Es interesante que en tus novelas se entretejan diferentes registros y géneros. ¿Puede comentar esta mezcla genérica?

—Me gusta mucho experimentar con géneros distintos en cada libro y en Memorias de una dama hay varios: la sátira, el drama, la historia de la mafia. Me gustan los géneros que los escritores tradicionalmente han despreciado. Aunque esto está cambiando, crecí en una América Latina cuyos escritores despreciaban géneros como la novela policíaca o el melodrama. Muchas veces hacían una gran experimentación lingüística y formal. Pero como yo quería historias, me iba a esos géneros populares, porque los escritores literarios eran tan avanzados que a menudo no contaban historias. Esto ha hecho que yo tenga mucha influencia del cine y la cultura popular. Además, mi ficción fue alimentada por el trabajo de periodista y guionista de telenovelas. A mí no me interesa escribir libros que solamente pueda entender alguien que tenga un doctorado en literatura. Intento conseguir que los libros tengan varias lecturas y diferentes tipos de lectores. Por ejemplo, en Abril rojo hay una reflexión sobre la muerte, la guerra y la memoria histórica de América Latina. Pero al mismo tiempo es una novela policíaca con un montón de cadáveres. Para mí es importante que tú puedas hacer una lectura según lo que tú gustes. Así es como yo leo también.
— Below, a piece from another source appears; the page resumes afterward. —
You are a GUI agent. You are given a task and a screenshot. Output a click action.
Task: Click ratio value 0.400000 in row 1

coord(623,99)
¿Siente que también alcanzó a otro público?

—Sí, sobre todo en Perú. Hay libros muy intelectuales y difíciles y hay libros muy simplones y legibles. Yo trabajo en el medio. Por eso cualquiera puede leer un libro mío, aunque no sepa nada en particular. Eso ha hecho que tenga buenas críticas y buenas ventas. No tengo las ventas de Stephen King ni las críticas de Roberto Bolaño, pero me contento con algún lugar en medio.
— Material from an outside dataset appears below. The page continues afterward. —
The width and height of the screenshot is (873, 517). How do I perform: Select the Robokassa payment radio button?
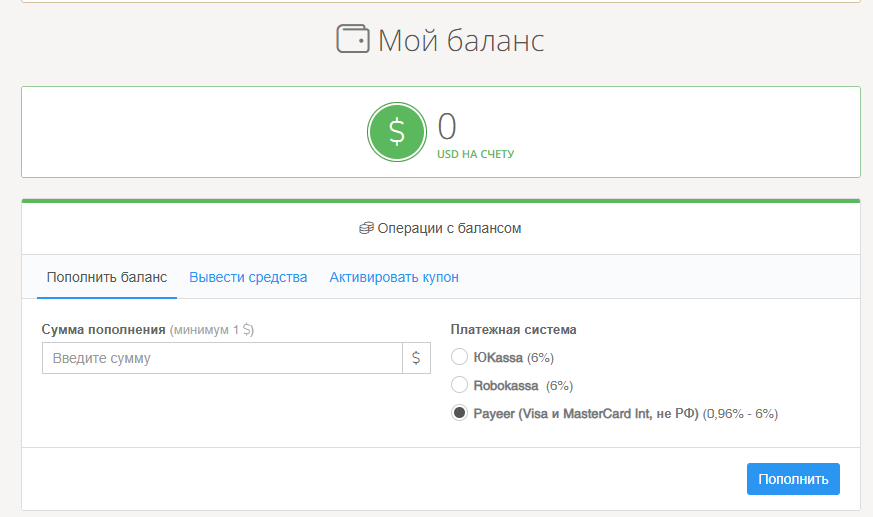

Tanto Memorias de una dama como Abril rojo tratan el tema del poder. ¿Se está convirtiendo en la temática central de su obra?

—Me interesan los grandes temas: el amor, la soledad, el poder, el sexo y cómo las personas en distintos momentos y lugares viven todo eso. Las dos novelas hablan de América Latina, donde el poder es algo que sigue en discusión. Eso a diferencia de Europa o por lo menos España, donde la literatura política sigue concentrándose obsesivamente en la Guerra Civil, porque no sienten que tengan un problema real del cual hablar.
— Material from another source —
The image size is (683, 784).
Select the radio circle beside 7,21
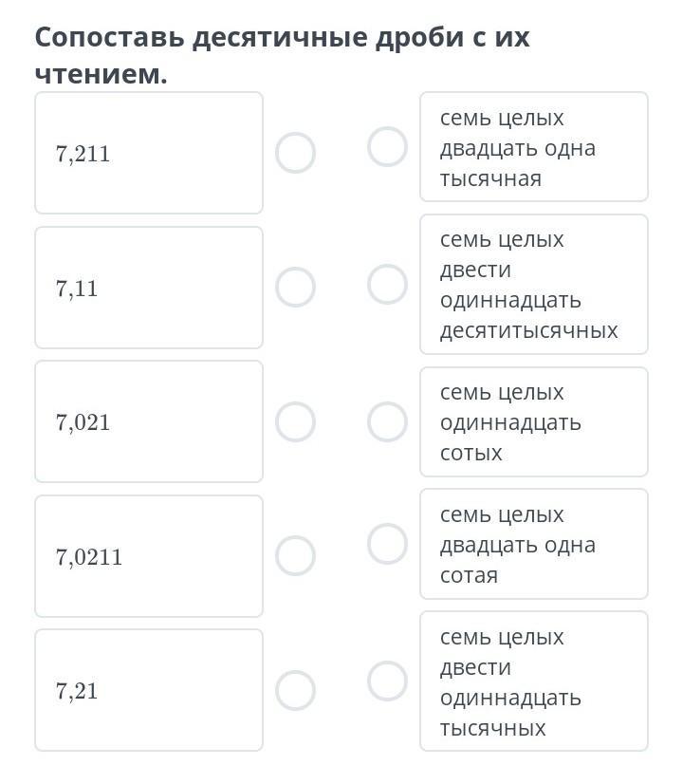[x=295, y=690]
En las últimas décadas ha ido aumentando el número de europeos y estadounidenses que se dedican a estudiar América Latina. ¿Cómo evalúa este interés creciente, que nunca estará exento de cierto exotismo?

—Mi interés por Europa también es exótico, tiene que ver con los libros que había leído y las películas que había visto. La gente que se enamora de una cultura distinta a la suya demuestra una gran apertura, una gran avidez por aprender. De hecho son pocos: la mayor parte se queda en su barrio, se encierra entre sus cuatro paredes y ni siquiera quiere conocer al inmigrante que vive al lado. En cambio, a mí me parece muy sano dedicarse a estudiar otras culturas. No obstante, siento que el interés de los europeos por América Latina ya no es tan grande como lo era, por ejemplo, en los años sesenta y setenta. En aquella época varios de los editores europeos actuales -no voy a decir nombres- se fueron a América Latina para incorporarse a las guerrillas y hacer la revolución. A la vuelta, con el conocimiento de la literatura y el idioma que habían adquirido, se dedicaron a la edición de libros. Me parece genial, porque permitieron que los países dialogaran, que se establecieran vínculos culturales; y además la gente que tiene tal actitud suele pasársela muy bien, lo que es algo que no le puedes criticar a nadie.

Por último, ¿qué nos puede adelantar sobre su próxima novela?

—Es una historia de terror y de amor, que ocurre en un hotel en Tokio, en el que me alojé. Había una convención de inteligencia artificial en ese hotel, que mostraba robots y máquinas cada vez más avanzadas y humanoides. Al mismo tiempo, me percaté de que allí hay una manera de vivir la sexualidad que desde un punto de vista occidental es sumamente incomprensible. El escenario de Tokio resultó perfecto para hablar de la soledad, porque si bien todo parece muy occidental, sabes que detrás se esconde algo distinto. La novela tiene mucho de las películas de terror japonesas, que son mucho más emocionales que las occidentales. Ya está entregada, debería salir en octubre.